Seit fast 50 Jahren baut die Deutsche Wurlitzer GmbH Jukeboxen. Jetzt bringt das Unternehmen ein Modell namens Lyra in den Handel, bei dem die Musik nicht von Vinyl-Scheiben, sondern von einer 320 Gigabyte großen Festplatte abgespielt wird.

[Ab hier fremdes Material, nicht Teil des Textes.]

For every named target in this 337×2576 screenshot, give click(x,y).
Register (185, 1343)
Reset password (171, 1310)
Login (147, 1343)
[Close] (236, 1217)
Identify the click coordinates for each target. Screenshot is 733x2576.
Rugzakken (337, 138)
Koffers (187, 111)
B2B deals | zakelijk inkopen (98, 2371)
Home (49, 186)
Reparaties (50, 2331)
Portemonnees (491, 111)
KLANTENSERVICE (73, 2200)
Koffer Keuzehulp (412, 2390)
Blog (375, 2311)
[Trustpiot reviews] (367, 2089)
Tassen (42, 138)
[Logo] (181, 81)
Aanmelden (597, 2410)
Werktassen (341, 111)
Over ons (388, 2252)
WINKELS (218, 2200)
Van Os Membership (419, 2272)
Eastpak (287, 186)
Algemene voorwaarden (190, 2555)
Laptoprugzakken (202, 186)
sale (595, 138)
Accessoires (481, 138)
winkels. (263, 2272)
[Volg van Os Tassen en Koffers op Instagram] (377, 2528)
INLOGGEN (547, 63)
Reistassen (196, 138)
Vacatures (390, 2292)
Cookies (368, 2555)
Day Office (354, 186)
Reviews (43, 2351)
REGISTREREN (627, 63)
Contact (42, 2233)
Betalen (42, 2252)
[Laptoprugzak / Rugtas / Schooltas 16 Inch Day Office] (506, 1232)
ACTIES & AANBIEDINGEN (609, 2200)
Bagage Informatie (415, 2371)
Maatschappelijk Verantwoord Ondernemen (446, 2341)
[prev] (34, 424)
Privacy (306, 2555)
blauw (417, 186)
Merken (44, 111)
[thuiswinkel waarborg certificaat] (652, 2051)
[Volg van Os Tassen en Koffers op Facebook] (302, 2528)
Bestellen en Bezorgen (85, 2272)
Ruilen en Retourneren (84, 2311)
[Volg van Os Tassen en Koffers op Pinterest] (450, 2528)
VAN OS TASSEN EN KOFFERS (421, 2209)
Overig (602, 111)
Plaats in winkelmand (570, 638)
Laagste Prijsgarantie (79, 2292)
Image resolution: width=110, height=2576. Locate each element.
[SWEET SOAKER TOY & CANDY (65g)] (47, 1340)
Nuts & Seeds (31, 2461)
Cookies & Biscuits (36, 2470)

Auf die Festplatte passen mehr als 500 Audio-CDs beziehungsweise mehr als 60000 komprimierte MP3-Titel. Die Dateien werden über das CD/DVD-Laufwerk, über eine der beiden USB-Schnittstellen oder den SD/MMC-Kartenslot eingelesen, wobei man seine Lieblingsalben auch direkt von einer CD/DVD oder via USB abspielen kann. Die auf der Festplatte gespeicherten Titel lassen sich in Wiedergabelisten organisieren und dank CD/DVD-Brenner sogar auf einem optischen Datenträger archivieren. Der Hersteller hat außerdem einen Ethernet-Anschluss für den Zugriff auf Radiosender aus dem Internet und auf Dateien im Heimnetz verbaut, mit einem separat erhältlichen USB-WLAN-Dongle funktioniert das Ganze auch drahtlos. Ein Aux-Eingang rundet die Anschlussmöglichkeiten ab. Bedient wird die Digital Jukebox über einen 15 Zoll großen, hochauflösenden Touchscreen oder mit der im Lieferumfang befindlichen Fernsteuerung. Für den guten Ton sind ein ins Gehäuse integrierter, zehn Zoll großer Subwoofer und zwei externe Lautsprecher aus dem Hause Adam Audio zuständig. Der eingebaute Verstärker bringt es laut Datenblatt auf eine Ausgangsleistung von 200 Watt RMS. Die digitale Version einer klassischen Jukebox ist 45,5 Zentimeter breit, 156,5 Zentimeter hoch und 48 Zentimeter tief, zur Leistungsaufnahme macht der Hersteller keine Angaben.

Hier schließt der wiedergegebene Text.